* _To do_
For every line in the records below that holds "output", make a copy.

* _Data_
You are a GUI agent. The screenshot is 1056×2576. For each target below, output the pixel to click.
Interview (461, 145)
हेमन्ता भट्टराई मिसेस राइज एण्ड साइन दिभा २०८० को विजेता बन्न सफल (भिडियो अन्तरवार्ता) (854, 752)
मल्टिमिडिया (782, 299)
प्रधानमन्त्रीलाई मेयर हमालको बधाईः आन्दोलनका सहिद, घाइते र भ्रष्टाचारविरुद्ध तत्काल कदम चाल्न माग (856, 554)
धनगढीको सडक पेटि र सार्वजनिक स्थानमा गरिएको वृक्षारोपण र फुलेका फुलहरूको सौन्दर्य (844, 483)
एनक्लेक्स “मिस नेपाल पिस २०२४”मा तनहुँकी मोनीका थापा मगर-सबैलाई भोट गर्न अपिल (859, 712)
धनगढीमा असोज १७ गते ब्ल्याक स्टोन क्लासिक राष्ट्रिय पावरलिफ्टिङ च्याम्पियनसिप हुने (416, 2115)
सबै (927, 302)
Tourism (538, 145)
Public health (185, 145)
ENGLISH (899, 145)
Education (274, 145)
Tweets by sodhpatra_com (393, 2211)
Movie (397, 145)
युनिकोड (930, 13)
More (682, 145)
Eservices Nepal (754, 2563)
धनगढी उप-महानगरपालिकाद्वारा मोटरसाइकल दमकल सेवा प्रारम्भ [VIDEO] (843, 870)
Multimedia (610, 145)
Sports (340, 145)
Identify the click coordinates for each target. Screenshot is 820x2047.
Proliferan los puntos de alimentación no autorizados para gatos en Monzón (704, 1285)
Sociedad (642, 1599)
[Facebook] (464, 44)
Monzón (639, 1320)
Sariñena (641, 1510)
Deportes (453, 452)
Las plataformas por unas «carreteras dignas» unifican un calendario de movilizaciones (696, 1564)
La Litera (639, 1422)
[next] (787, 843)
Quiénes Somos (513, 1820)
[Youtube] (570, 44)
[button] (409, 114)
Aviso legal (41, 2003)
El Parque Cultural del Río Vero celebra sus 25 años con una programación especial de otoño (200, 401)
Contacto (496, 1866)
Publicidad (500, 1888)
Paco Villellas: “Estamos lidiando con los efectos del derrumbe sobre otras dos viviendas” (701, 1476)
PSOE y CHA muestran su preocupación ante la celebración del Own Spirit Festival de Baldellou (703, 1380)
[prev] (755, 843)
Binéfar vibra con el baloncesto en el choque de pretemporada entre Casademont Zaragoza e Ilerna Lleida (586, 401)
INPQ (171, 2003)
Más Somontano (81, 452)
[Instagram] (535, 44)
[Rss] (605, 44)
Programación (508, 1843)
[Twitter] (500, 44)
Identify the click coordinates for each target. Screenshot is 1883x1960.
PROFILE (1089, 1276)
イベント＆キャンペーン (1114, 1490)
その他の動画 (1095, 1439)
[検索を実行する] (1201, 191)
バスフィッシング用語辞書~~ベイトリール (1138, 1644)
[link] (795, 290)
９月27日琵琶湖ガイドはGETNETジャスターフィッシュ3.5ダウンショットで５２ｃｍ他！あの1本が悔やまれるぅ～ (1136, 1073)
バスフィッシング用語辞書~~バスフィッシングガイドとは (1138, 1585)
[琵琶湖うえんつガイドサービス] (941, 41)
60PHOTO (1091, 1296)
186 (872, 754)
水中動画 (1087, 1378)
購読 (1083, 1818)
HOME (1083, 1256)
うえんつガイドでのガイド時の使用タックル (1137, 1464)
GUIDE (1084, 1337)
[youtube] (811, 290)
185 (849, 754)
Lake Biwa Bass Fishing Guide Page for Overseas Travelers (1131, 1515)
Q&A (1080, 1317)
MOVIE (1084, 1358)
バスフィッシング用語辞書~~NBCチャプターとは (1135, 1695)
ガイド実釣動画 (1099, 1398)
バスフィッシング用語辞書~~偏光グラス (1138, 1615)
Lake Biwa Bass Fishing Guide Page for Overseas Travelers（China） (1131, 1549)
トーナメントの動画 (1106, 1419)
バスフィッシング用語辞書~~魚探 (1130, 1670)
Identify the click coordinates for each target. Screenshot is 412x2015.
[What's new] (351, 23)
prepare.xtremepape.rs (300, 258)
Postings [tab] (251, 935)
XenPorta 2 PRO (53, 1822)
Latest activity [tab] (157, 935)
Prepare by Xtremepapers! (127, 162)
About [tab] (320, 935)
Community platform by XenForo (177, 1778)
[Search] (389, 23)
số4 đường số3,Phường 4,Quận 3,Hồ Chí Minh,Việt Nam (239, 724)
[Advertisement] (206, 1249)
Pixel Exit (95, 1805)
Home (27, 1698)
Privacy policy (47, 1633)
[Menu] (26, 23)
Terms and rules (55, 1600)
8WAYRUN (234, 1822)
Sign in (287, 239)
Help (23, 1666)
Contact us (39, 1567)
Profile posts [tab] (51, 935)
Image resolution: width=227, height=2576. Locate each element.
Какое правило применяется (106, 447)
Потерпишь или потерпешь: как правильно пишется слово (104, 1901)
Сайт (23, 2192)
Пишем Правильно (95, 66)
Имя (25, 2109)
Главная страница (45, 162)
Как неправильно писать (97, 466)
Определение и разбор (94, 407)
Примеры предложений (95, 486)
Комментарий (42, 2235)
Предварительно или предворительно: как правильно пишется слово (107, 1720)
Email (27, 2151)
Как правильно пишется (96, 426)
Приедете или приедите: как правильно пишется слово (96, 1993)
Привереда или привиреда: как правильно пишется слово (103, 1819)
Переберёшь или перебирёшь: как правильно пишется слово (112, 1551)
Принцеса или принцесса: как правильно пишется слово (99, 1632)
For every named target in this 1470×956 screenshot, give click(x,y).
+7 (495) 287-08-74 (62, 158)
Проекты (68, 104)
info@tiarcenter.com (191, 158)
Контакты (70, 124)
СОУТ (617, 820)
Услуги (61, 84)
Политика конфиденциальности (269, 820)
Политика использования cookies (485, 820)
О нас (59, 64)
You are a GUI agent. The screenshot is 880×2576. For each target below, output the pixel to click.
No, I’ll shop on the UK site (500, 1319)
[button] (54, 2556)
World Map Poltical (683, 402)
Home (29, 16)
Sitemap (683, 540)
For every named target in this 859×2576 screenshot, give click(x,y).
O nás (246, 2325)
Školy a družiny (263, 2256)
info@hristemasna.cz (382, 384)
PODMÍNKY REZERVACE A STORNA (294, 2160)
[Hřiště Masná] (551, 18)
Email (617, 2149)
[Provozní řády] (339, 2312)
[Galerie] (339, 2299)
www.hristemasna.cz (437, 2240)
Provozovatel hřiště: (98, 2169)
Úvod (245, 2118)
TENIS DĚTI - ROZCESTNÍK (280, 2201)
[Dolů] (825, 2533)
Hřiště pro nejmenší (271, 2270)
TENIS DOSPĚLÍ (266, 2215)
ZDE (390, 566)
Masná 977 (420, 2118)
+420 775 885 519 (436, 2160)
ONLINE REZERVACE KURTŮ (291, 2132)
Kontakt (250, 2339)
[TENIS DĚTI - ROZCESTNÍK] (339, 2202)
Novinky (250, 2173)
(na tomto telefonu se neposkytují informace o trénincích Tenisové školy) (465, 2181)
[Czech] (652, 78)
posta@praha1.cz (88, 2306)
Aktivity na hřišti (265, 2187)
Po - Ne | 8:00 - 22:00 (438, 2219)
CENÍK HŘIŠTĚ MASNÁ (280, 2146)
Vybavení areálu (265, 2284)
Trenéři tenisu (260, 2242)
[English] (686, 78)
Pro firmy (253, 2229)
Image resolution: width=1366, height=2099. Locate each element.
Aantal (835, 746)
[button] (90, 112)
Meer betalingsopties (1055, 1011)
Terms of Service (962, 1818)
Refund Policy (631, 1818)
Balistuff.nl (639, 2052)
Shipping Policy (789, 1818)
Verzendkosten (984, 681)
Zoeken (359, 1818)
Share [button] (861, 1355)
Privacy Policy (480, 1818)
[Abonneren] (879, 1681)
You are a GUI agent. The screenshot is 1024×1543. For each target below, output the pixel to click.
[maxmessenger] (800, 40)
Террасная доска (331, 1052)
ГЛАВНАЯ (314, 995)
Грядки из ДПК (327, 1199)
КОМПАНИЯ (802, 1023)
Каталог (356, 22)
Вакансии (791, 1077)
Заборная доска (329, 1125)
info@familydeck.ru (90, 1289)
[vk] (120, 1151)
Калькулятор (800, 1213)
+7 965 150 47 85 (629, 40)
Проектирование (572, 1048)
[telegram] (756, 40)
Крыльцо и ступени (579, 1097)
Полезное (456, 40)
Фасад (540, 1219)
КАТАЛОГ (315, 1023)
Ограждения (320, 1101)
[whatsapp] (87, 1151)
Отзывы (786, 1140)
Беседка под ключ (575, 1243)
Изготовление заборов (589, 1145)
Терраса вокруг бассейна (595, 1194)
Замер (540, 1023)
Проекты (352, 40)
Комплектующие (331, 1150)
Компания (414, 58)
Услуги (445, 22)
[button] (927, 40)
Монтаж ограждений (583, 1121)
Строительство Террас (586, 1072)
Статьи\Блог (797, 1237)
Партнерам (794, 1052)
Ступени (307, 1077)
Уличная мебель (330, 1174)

* _Answer to the problem_
You are a GUI agent. The screenshot is 1056×2576. For each target below, output the pixel to click.
You are a GUI agent. The screenshot is 880×2576. For each target below, output the pixel to click.
You are a GUI agent. The screenshot is 1024×1543. For each target below, output the pixel to click.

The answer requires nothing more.